[Start of section]
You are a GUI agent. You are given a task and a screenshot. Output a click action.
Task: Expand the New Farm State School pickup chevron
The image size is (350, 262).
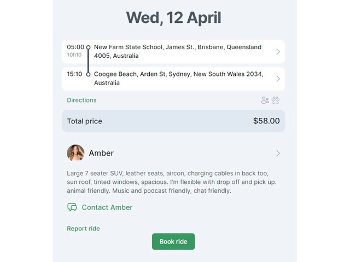278,52
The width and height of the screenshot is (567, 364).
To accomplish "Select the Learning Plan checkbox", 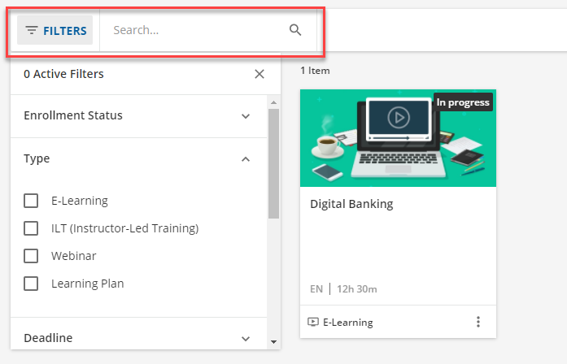I will [x=31, y=284].
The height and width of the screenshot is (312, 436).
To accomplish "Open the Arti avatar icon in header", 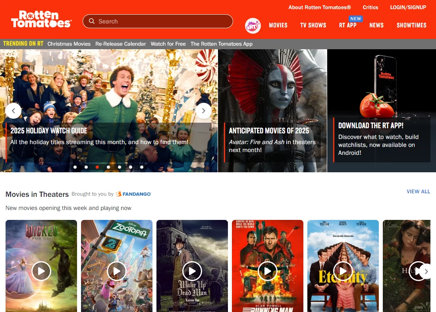I will 253,25.
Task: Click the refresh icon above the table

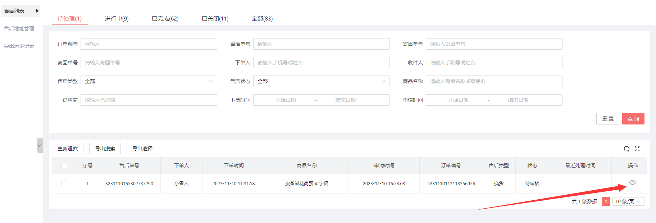Action: pyautogui.click(x=627, y=149)
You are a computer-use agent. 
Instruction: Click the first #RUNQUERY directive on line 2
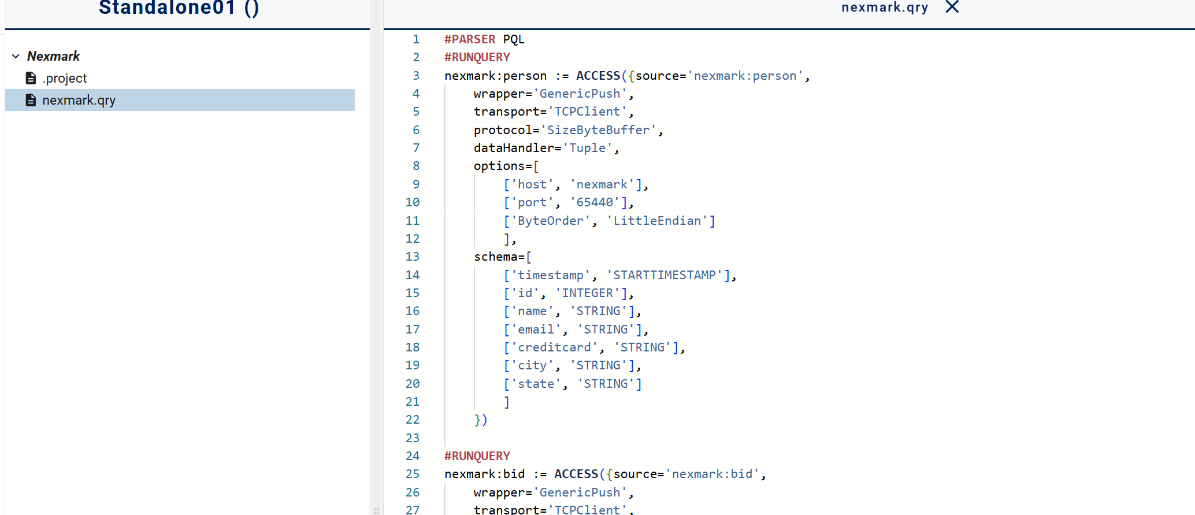tap(477, 57)
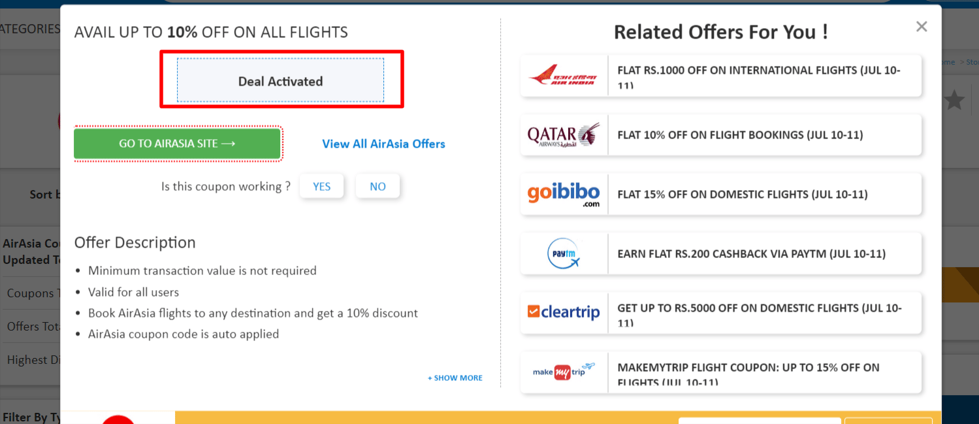This screenshot has height=424, width=979.
Task: Click the Deal Activated button
Action: point(280,80)
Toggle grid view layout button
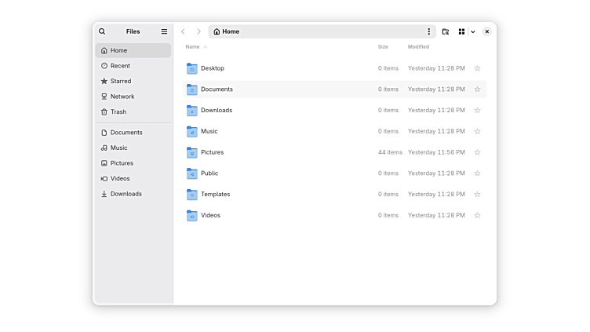 tap(462, 31)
[End of section]
§ **Work item**:
All lines above that include the word "agent" must be copied into the answer.

§ **Answer area**:
You are a GUI agent. You are given a task and a screenshot. Output a click action.
You are a computer-use agent. 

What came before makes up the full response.